Segundo Maia, do CESAR, a cibersegurança e a segurança em geral é uma corrida armamentista. “A segurança é assimétrica por natureza, existe uma assimetria entre ataque e defesa. O crime pode se mover de forma rápida porque ele não tem compliance, governança e regulação. O ataque só precisa ser bem sucedido uma vez. A defesa, se ela funcionar 999 vezes e falhar uma, ela falhou.”
Para o tech manager do CESAR e líder do CISSA, embora a IA suscite debates sobre seus impactos na segurança, ela continua sendo uma tecnologia ou ferramenta que será empregada tanto na defesa quanto no ataque.
“Eu acho que essa é uma questão que vai ter um período de maturação. Eu acho que, no curto prazo, vai favorecer o ataque, por conta dessa assimetria”, explica. “Essa maturação do uso da IA defensiva necessariamente vai ser mais lenta no lado defensivo. Então a curto prazo acho que a gente vai ter uma piora na situação. Mas daqui a dois ou três anos, acho que a coisa volta ao seu equilíbrio, como é sempre em segurança. Isso é da natureza do campo”, conclui.

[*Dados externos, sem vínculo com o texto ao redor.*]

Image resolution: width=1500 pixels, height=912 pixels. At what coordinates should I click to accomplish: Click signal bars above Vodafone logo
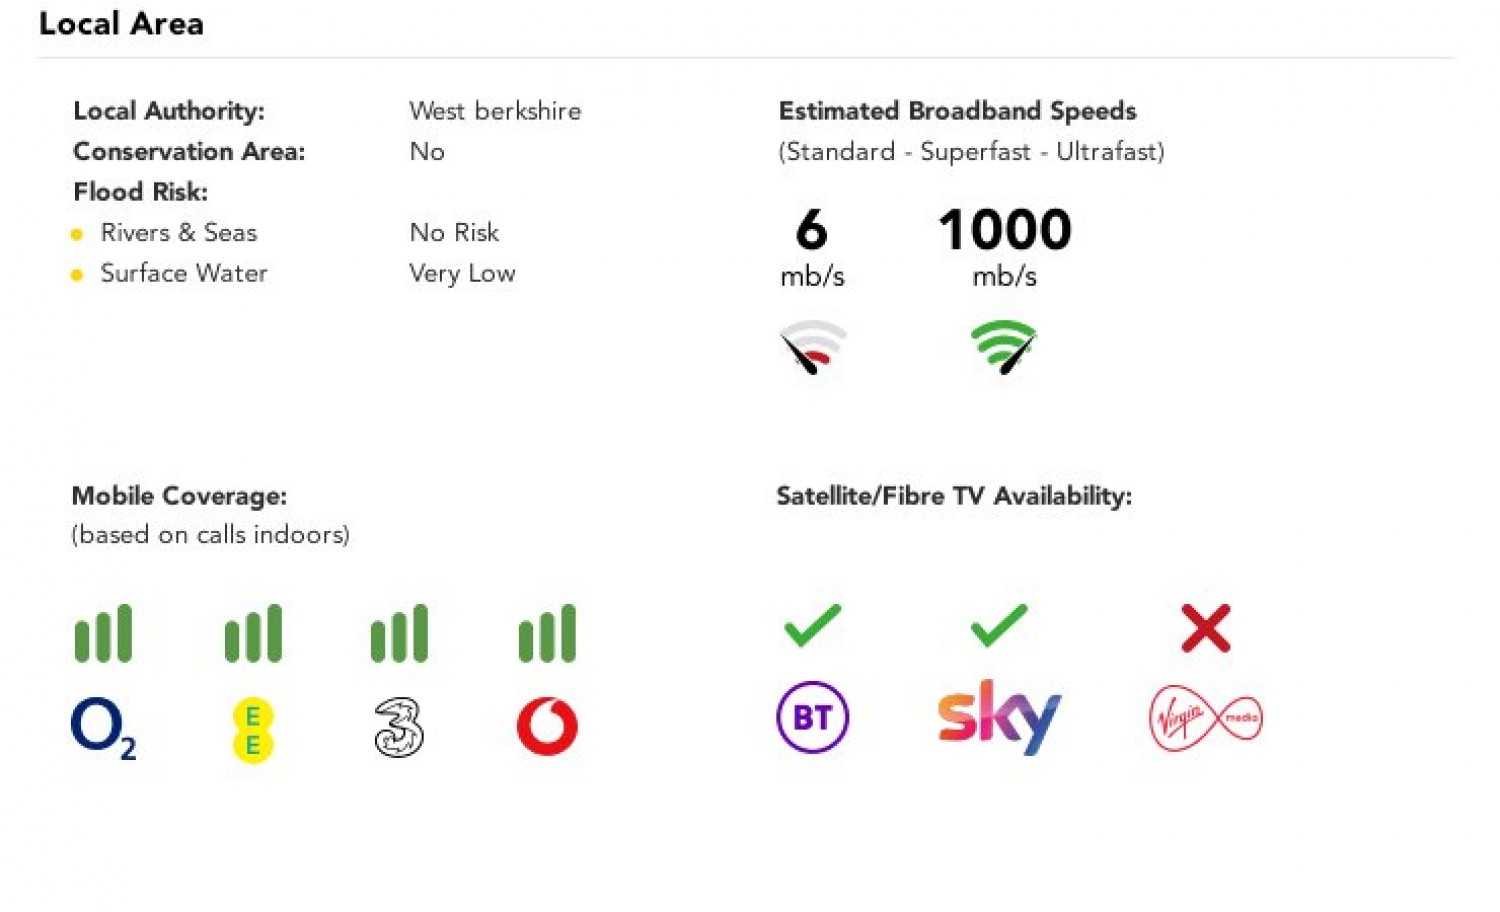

Falta um índice de cibersegurança
Por fim, os palestrantes também ressaltaram que há uma ausência de um índice nacional de maturidade em segurança cibernética que avalie a situação do país em diversos setores. De acordo com Maia, até órgãos do governo federal utilizam índices de maturidade cibernética no Brasil que são realizados no exterior. Essa falta de maturidade também se estende ao setor bancário, considerado um dos mais avançados nesse quesito.

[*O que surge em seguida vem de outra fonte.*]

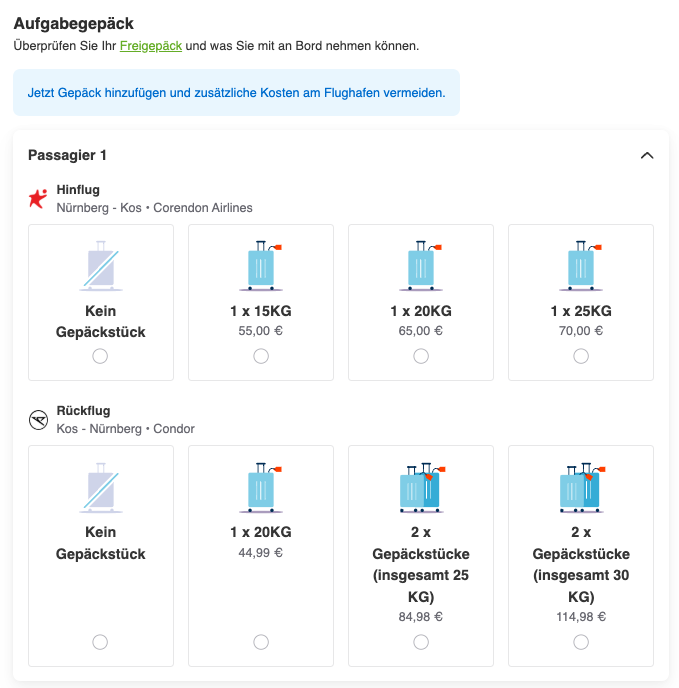Click the crossed-out suitcase icon for Hinflug
The height and width of the screenshot is (688, 679).
(x=101, y=265)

“A nossa percepção é que o nível de maturidade das empresas no Brasil em relação à segurança cibernética no país é bem baixa. Mas isso é minha percepção, não é uma pesquisa nem nada. Mas a gente tem uma linha de pesquisa no CISSA também”, informa Maia. “Isso é uma coisa que a gente vai buscar. Ter uma visão melhor de maturidade das empresas brasileiras.”